AlphaStar II multi-agent Reinforcemnt Learning
Step 1: Supervised learning
- It trains to imitate the best human player and learn their strategy
- It develops strategy on what order to build buildings and units.
- It also closely observes what actions were chosen at what scenarios.
- Just by this it performed better than 85% of humans.
Step 2: Model
Observations
- The screen by which the agent sees(minimap). which goes through resnet or convolutional neural network.
- The list of entities. their positions and their statistics.
- opponent entities but only those which are on screen. all entities goes through a entity encoder or transformer.
- scalar features like time. the race we are playing etc. these go through MLP or scalar encoder.
- these all observations finally pass through deep LSTM which also take into account the previous actions taken. and this is what makes the strategy.
Predictions/Actions
- Mainly there are 2 types of predictions. how good is the current state and what to do or what actions to choose.
- the model predicts what actions to take and when to take.
- the actions which are to to be done on queued based on the delay they have and how important the action is.
- Since the machine is only allowed to take 22 actions per 5 sec to be able to match humans limitations. it has to be selective.
- it has a pointer network to point at which entity the actions should be executed upon.
- it also has a deconvolutional network to point on the minimap where the action should take place.
Step 3: Training
- The method which they have used is self play.

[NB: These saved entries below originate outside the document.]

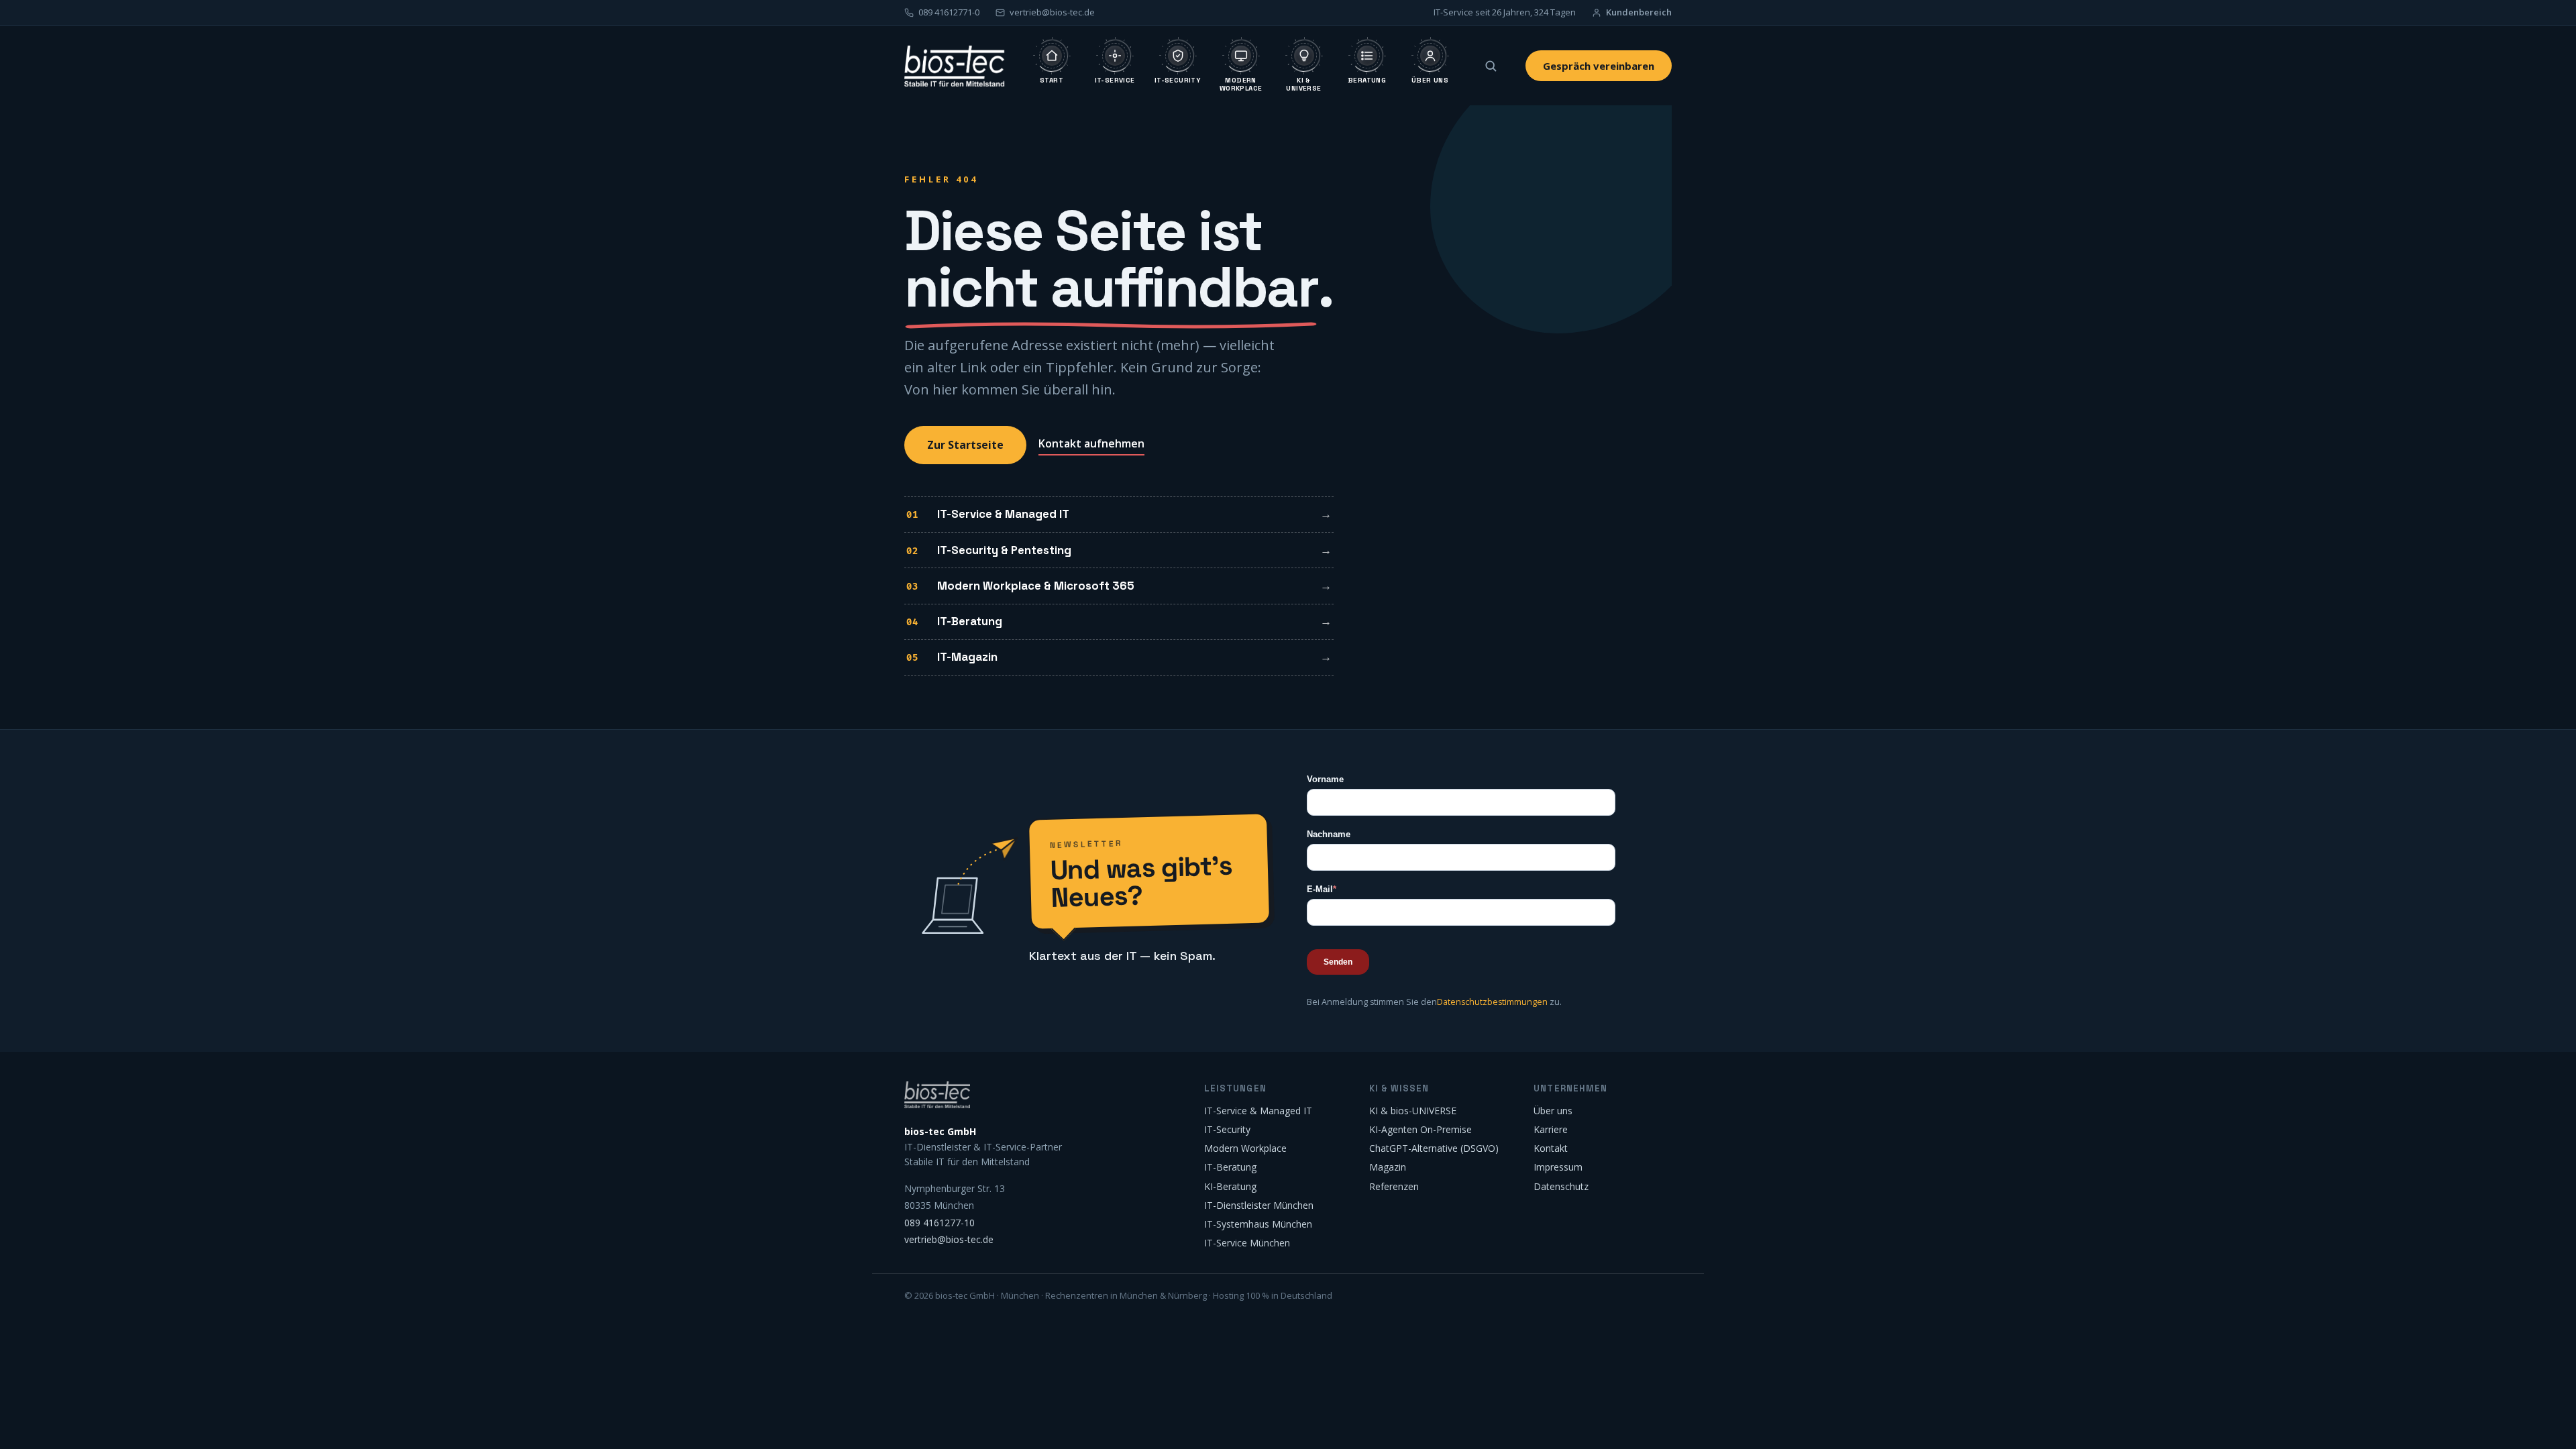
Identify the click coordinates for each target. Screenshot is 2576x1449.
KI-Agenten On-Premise (1420, 1129)
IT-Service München (1247, 1242)
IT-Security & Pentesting (1004, 550)
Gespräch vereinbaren (1598, 65)
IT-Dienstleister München (1258, 1205)
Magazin (1387, 1167)
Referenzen (1394, 1186)
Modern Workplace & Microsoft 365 (1035, 585)
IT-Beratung (969, 621)
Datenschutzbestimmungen (1492, 1002)
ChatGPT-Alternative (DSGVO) (1434, 1148)
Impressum (1558, 1167)
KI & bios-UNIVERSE (1412, 1110)
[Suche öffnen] (1490, 65)
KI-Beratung (1230, 1186)
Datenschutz (1561, 1186)
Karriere (1551, 1129)
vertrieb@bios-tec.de (949, 1239)
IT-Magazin (967, 656)
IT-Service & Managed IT (1003, 513)
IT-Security (1227, 1129)
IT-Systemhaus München (1258, 1224)
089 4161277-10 (939, 1222)
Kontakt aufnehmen (1091, 443)
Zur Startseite (965, 444)
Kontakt (1551, 1148)
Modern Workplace (1245, 1148)
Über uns (1553, 1110)
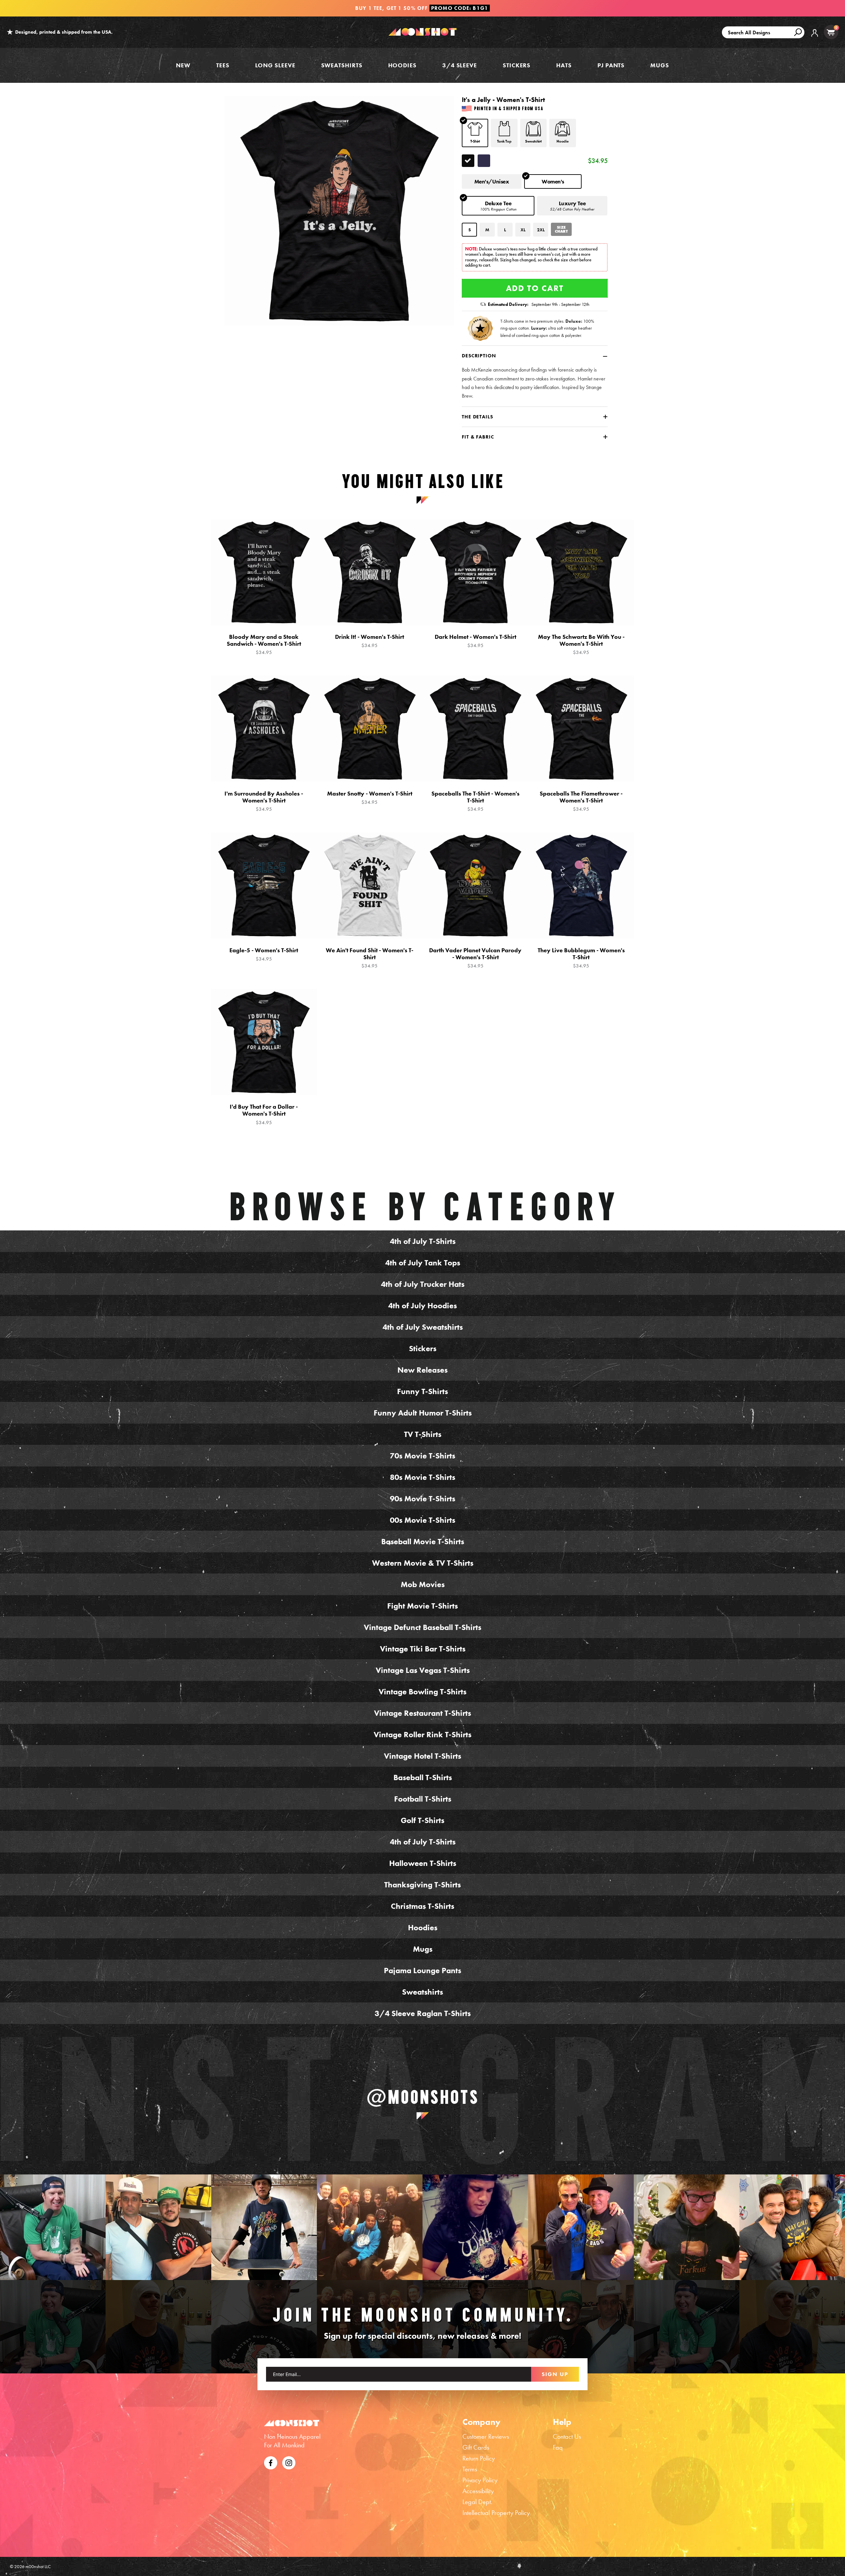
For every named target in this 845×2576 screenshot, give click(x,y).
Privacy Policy (479, 2480)
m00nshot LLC (38, 2566)
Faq (558, 2447)
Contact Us (567, 2436)
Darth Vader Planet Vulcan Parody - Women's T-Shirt (475, 958)
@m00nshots (423, 2096)
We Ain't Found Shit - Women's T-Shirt (369, 958)
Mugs (659, 65)
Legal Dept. (477, 2501)
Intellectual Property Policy (496, 2512)
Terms (469, 2469)
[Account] (814, 38)
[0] (831, 32)
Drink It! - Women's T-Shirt (369, 641)
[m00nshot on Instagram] (53, 2227)
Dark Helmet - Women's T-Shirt (475, 641)
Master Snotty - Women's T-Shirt (369, 797)
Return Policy (478, 2458)
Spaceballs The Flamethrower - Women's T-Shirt (581, 801)
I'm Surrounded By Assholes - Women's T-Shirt (263, 801)
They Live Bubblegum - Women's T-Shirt (581, 958)
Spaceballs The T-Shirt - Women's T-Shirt (475, 801)
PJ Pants (611, 65)
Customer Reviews (485, 2436)
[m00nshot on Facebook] (270, 2462)
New (183, 65)
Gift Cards (475, 2447)
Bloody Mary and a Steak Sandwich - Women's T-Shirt (264, 644)
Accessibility (478, 2491)
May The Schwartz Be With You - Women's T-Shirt (581, 644)
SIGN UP (555, 2374)
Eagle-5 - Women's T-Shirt (263, 954)
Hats (564, 65)
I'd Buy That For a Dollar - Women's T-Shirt (264, 1114)
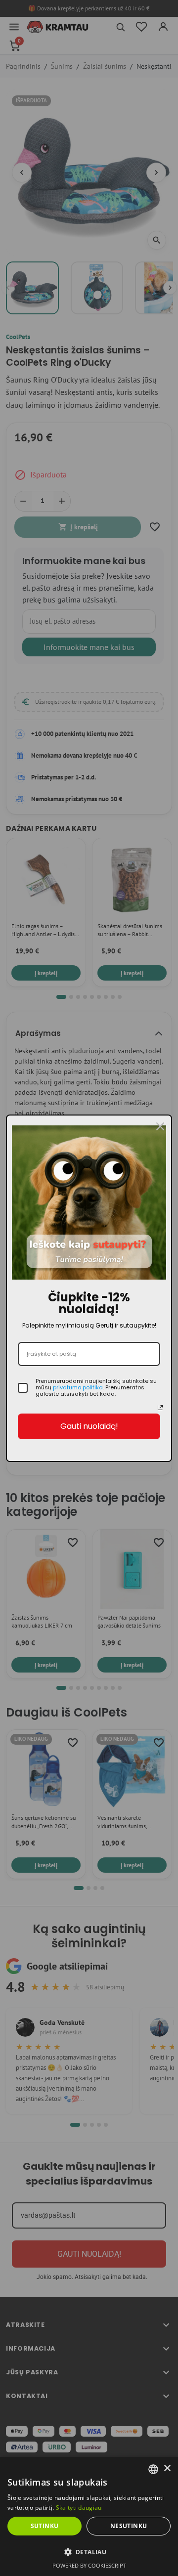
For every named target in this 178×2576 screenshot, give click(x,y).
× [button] (167, 2468)
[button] (89, 2552)
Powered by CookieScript (89, 2565)
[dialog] (89, 2516)
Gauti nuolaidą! (89, 1426)
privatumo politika (78, 1387)
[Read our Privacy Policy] (160, 1408)
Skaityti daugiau (79, 2507)
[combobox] (153, 2469)
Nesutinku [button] (128, 2526)
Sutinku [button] (45, 2526)
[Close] (160, 1126)
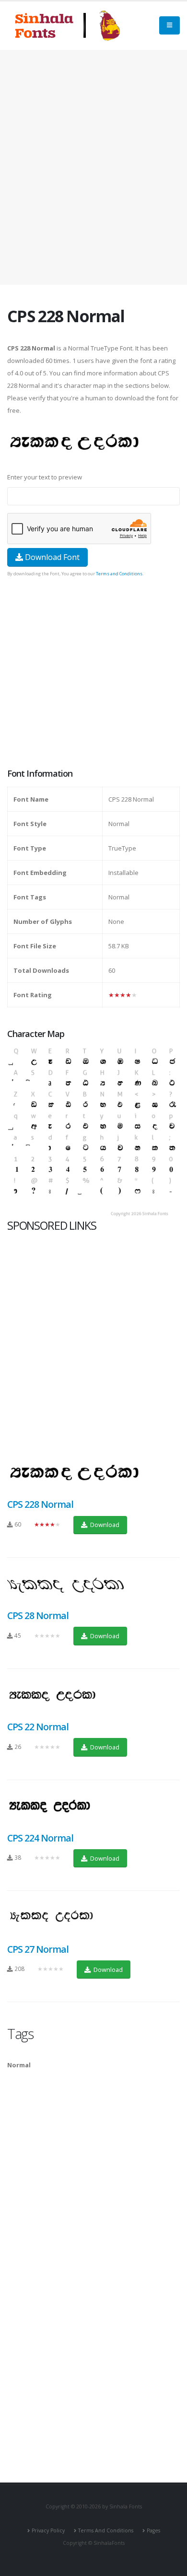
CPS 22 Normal (38, 1726)
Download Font (51, 557)
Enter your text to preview (44, 477)
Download (104, 1524)
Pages (153, 2530)
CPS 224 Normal (40, 1837)
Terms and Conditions (119, 574)
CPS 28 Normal (38, 1615)
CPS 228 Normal (40, 1504)
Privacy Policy (48, 2530)
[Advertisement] (93, 167)
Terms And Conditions (105, 2530)
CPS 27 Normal (38, 1949)
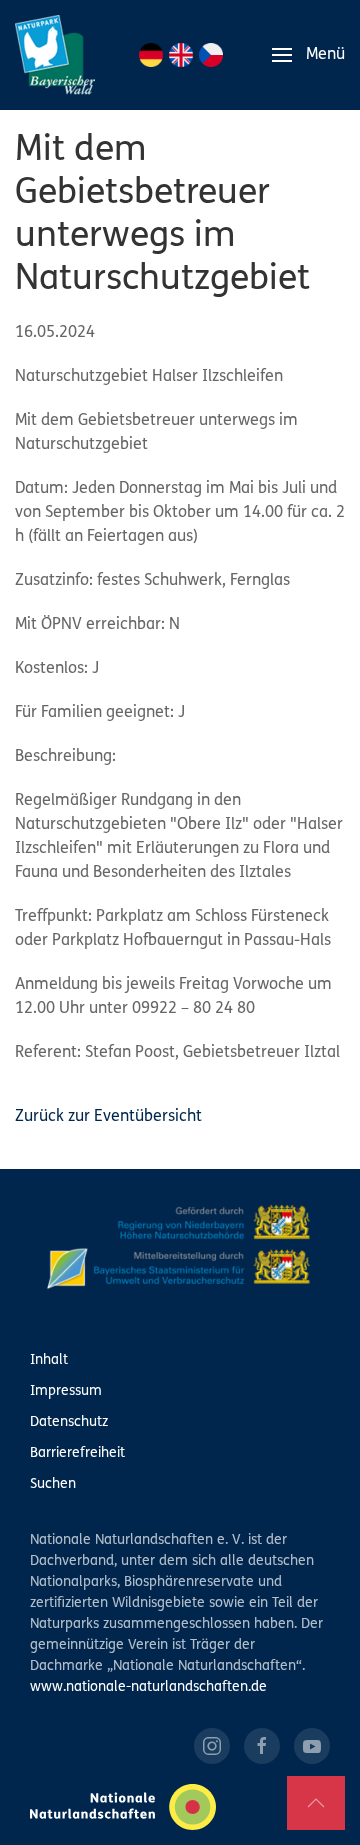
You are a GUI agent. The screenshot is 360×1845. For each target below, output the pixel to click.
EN (181, 55)
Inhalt (49, 1360)
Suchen (53, 1484)
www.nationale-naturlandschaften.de (148, 1687)
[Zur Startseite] (55, 55)
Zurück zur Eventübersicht (108, 1117)
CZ (211, 55)
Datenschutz (69, 1422)
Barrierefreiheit (77, 1453)
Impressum (66, 1391)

- these play with copy of themselves. and when on falls behind it copies from the other.
- ocasionally these play with their older selves to avoid any instabilities.
- when this is all going on there are specific models called exploiters which specifically plays with only the good models to find weaknesses.
- these exploiters are constantly reinitialized by human players
- there are some other agents called league exploiters. these do notplay among themselves but play with the main agent and older version of itself. it is specifically designed to exploit weakness of entire league.